渡せなかったカーネーション
母の日ももう一週間前の話になる。自分は部屋の隅に置いてある花瓶を見ながらそう思った。
活けられているのは赤いカーネーション。花の生け方なんて知らないからカーネーションはだいぶ萎れている。本当ならばここにあってはいけないはずなのに。
自分は小さい頃から母に迷惑をかけてばかりだ。
物心つく前に両親は離婚して、母は自分と二つ下の弟を引き取った。
生活は豊かとはいえないけど、それでも家族三人いればつらい時もなんとでもなった。
毎日家計簿を見てはため息をつく母。自分はそんな母を見ながらも何もしてあげられなかった。それどころかわがままを言っては母を困らせていた。
それでも母はいつも笑っていた。何が楽しいのかはわからなかったけど。事あるごとに笑っては自分たちを安心させてくれていた。
小さいころはずいぶん大きく見えた母も、自分が成長するにつれて段々と小さく見えてきた。
「母さんはこんなに小さかったっけか?」
最近では余計に小さく見え始めた。それに昔に比べるとだいぶ痩せた。手は骨と皮だけになり年中肌荒れに悩まされていた。

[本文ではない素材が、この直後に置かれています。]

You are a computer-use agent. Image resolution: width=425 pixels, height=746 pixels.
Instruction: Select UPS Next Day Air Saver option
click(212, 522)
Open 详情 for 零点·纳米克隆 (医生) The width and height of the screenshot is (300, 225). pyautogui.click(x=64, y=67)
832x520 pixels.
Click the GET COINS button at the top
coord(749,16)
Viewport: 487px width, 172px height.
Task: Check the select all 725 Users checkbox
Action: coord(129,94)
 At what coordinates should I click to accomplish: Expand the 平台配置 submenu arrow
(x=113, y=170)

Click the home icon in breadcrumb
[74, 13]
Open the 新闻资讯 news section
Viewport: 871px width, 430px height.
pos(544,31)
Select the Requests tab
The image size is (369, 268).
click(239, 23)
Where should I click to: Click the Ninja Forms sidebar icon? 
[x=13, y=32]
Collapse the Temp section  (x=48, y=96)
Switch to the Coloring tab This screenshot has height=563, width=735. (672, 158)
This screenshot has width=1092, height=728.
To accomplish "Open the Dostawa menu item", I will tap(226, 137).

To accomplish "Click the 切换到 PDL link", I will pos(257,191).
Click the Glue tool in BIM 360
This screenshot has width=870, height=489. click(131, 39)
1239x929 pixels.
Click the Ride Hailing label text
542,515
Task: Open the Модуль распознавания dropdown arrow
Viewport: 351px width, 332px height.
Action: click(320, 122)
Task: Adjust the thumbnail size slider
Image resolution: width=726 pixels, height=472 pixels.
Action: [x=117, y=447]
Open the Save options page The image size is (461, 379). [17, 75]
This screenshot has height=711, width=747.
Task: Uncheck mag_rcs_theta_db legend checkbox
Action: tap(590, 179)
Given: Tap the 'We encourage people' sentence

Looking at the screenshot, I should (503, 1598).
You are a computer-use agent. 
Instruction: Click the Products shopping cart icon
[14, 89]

家事も仕事も全部一人でやっていれば当然だろう。そんな母に手伝いの一つもしてあげられなかった自分が腹ただしい。
自分が大学へ行きたいと言ったときに母は素直に喜んでくれた。うちにはそんな余裕ないはずなのに。お金のことを聞いても母は、
「あんたはそんな心配しないで勉強してればいいんだよ。」
と、言うばかりだった。
嘘だ。この家のことは家族なんだから一番知っている。母はそれでも笑っていた。
昔とは違って、弱弱しくていまにも壊れてしまいそうな笑顔。そこまで無理をしているのに、自分は何もしてあげられない。
自分にできることはただ一つだ。大学を無事に卒業、就職して母を楽にさせてあげること。
結局カーネーションは渡せなかった。もう少し待っていてほしい。
その時は愛煙家の母にライターを買ってあげよう。母の年齢の分のカーネーションを渡そう。日頃の疲れを温泉でいやしてもらおう。
今までの苦労の謝罪と、せいいっぱいの感謝をこめて「ありがとう」を言おう。